- Location within West Kalimantan
- Muara Pawan Location in Kalimantan and Indonesia Muara Pawan Muara Pawan (Indonesia)
- Coordinates: 1°51′S 109°59′E﻿ / ﻿1.850°S 109.983°E
- Province: West Kalimantan

Area
- • Total: 349.0 km^{2} (134.7 sq mi)

Population (mid 2024 estimate)
- • Total: 47,729
- • Density: 136.8/km^{2} (354.2/sq mi)
- Time zone: UTC+7 (WIB)

= Muara Pawan =

Muara Pawan is an administrative district (kecamatan) of Ketapang Regency (Kabupaten Ketapang), one of the regencies of West Kalimantan province on the island of Borneo in Indonesia. It is located on the coast north of the town of Ketapang, at the mouth of the Pawan River.

==Administration==
Muara Pawan District is sub-divided into eight rural villages (desa), all listed below with their areas and populations as of mid 2024, all sharing the postcode of 78810.
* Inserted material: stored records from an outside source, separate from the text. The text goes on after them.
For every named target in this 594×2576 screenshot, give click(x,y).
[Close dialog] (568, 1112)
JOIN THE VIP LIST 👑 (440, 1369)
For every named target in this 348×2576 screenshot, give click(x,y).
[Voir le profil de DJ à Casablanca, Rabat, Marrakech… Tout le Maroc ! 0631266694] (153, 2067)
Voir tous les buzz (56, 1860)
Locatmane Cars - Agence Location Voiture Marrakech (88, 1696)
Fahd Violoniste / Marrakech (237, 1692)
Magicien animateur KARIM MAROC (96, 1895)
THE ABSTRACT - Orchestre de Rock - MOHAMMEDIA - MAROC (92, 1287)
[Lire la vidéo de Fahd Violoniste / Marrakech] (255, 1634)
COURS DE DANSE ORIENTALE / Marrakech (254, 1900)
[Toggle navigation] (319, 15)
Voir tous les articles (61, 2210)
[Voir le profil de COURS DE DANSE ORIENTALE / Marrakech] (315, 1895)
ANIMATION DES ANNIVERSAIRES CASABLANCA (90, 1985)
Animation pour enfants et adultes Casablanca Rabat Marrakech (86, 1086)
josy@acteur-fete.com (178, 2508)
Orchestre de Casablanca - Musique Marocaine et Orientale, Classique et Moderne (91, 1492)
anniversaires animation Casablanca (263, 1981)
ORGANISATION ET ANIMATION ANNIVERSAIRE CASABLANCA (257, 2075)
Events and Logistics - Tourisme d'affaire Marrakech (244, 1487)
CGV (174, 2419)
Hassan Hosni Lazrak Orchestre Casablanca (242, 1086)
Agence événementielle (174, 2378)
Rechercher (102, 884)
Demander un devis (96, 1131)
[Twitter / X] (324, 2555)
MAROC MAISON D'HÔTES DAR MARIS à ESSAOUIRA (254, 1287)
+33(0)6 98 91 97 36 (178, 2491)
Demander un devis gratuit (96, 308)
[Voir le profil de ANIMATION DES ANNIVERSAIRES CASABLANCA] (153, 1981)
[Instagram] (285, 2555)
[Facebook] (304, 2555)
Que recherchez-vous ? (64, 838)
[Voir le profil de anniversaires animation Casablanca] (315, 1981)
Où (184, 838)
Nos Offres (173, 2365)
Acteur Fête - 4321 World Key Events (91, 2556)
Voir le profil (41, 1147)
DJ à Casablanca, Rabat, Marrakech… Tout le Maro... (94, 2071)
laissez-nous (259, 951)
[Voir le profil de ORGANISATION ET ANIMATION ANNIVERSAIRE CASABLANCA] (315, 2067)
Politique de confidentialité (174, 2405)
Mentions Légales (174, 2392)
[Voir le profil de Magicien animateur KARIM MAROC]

| Kode Wilayah | Name of kelurahan or desa | Area in km^{2} | Population mid 2024 estimate |
|---|---|---|---|
| 61.04.17.2001 | Sungai Awan Kanan | 56.85 | 4,504 |
| 61.04.17.2002 | Sungai Awan Kiri | 59.60 | 4,671 |
| 61.04.17.2003 | Tempurukan | 116.36 | 2,755 |
| 61.04.17.2005 | Tanjung Pura | 74.29 | 1,007 |
| 61.04.17.2004 | Ulak Medang | 55.10 | 772 |
| 61.04.17.2006 | Mayak | 77.20 | 1,075 |
| 61.04.17.2007 | Tanjung Pasar | 36.85 | 1,305 |
| 61.04.17.2008 | Suka Maju | 51.02 | 2,542 |
| 61.04.17 | Totals | 527.27 | 18,631 |

==Main sights==
- Gunung Palung National Park, a rainforest park that can be reached from Ketapang town. It was once wholly part of Ketapang Regency, but now only a small part is, the rest in the regency that is named Kayong Utara or North Kayong (created 2007). Kayong is the nickname of Ketapang.

==See also==
- Teochew dialect, a common dialect of Chinese residents in Ketapang Regency.